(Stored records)
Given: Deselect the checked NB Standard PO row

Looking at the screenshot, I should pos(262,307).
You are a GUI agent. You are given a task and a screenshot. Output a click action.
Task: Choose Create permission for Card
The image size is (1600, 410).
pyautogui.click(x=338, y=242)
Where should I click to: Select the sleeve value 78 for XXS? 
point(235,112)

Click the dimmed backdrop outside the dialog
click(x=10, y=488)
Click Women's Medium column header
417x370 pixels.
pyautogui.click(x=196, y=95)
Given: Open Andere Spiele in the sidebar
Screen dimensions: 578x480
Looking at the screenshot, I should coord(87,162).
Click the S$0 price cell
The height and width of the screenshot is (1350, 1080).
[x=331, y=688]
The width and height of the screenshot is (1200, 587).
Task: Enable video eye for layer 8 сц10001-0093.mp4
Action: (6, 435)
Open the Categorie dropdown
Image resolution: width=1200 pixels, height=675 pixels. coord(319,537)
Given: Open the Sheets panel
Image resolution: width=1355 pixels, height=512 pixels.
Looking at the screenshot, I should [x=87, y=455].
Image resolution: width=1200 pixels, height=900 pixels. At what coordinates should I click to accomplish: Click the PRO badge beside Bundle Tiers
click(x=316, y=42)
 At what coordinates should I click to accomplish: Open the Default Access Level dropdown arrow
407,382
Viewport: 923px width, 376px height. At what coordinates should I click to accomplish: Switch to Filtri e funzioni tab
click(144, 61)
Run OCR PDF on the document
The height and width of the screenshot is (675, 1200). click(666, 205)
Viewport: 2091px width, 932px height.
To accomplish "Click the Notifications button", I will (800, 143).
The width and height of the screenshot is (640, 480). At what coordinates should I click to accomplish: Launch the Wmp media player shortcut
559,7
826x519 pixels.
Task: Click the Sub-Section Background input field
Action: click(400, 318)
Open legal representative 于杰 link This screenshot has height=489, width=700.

Exercise directions: Repeat the lines above, from the one containing "At what coordinates should I click to accomplish: Open" to the final line, word for word and with nothing else.

Solution for this task:
 At what coordinates should I click to accomplish: Open the Default Access Level dropdown arrow
407,382
Viewport: 923px width, 376px height. At what coordinates should I click to accomplish: Switch to Filtri e funzioni tab
click(144, 61)
Run OCR PDF on the document
The height and width of the screenshot is (675, 1200). click(666, 205)
Viewport: 2091px width, 932px height.
To accomplish "Click the Notifications button", I will (800, 143).
The width and height of the screenshot is (640, 480). At what coordinates should I click to accomplish: Launch the Wmp media player shortcut
559,7
826x519 pixels.
Task: Click the Sub-Section Background input field
Action: click(400, 318)
Open legal representative 于杰 link This screenshot has height=489, width=700.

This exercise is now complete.